Low-pressure hydrocephalus (LPH) is a condition whereby ventricles are enlarged and the individual experiences severe dementia, inability to walk, and incontinence – despite very low intracranial pressure (ICP). 

Low pressure hydrocephalus appears to be a more acute form of normal pressure hydrocephalus.  If not diagnosed in a timely fashion, the individual runs the risk of remaining in the low pressure hydrocephalic state or LPHS.  Shunt revisions, even when they are set to drain at a low ICP, are not always effective.  The pressure in the brain does not get high enough to allow the cerebrospinal fluid to drain in a shunt system, therefore the shunt is open, but malfunctioning in LPH. In cases of LPH, chronic infarcts can also develop along the corona radiata in response to the tension in the brain as the ventricles increase in size.  Certain causes of LPH include trauma, tumor, bleeding, inflammation of the lining of the brain, whole brain radiation, as well as other brain pathology that affects the compliance of the brain parenchyma.
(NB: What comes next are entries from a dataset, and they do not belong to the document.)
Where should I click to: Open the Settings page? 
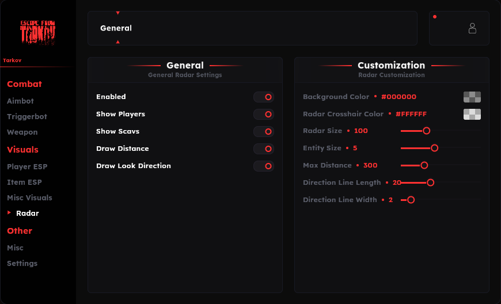pos(22,263)
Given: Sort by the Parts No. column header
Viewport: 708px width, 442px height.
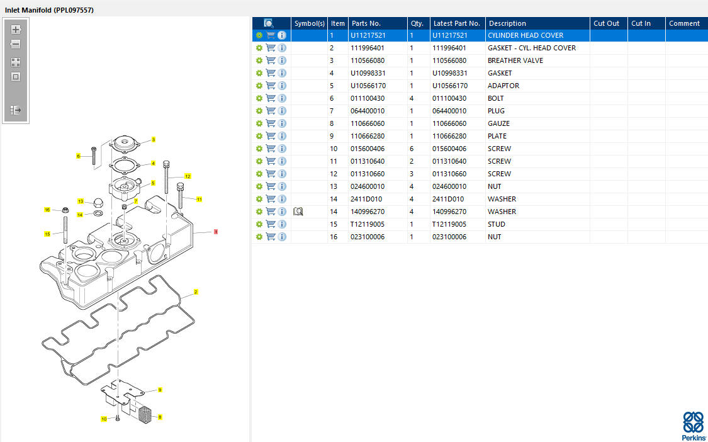Looking at the screenshot, I should [x=366, y=23].
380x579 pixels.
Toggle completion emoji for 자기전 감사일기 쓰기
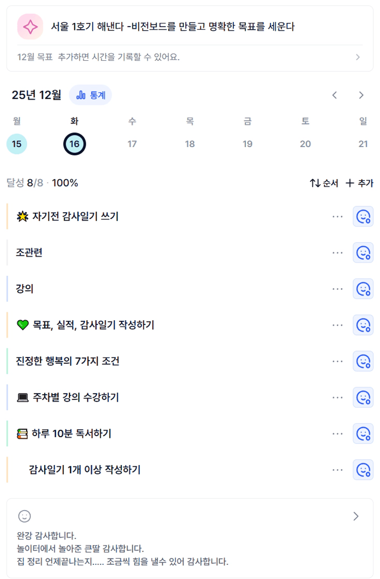coord(363,216)
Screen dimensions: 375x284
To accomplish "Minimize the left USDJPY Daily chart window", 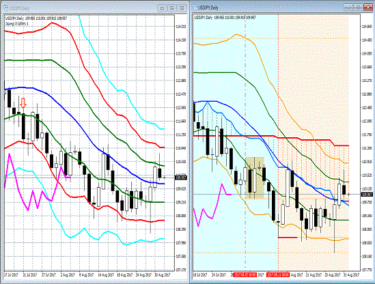I will [x=162, y=8].
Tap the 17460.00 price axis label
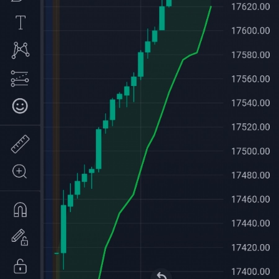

One treatment for the LPHS is an external ventricular drain (EVD) set at negative pressures.  According to Pang & Altschuler et al., a controlled, steady, negative pressure siphoning with EVD, carefully monitored with partial computer tomography scans is a safe and effective way of treating LPH.  In their experience, this approach helps restore the brain mantle.  They caution against dropping or raising the pressure of the EVD too quickly as it increases risk and also destabilizes the ventricles.  Getting the ventricles smaller, is the initial step, stabilising them is the second step before placing a shunt – which is the final step in therapy.  Any variation from this formula can lead to an ineffective, yet patent shunt system, despite a low-pressure setting.  Care should be taken with EVD therapy, as mismanagement of the EVD can lead to long-term permanent complications and brain injury.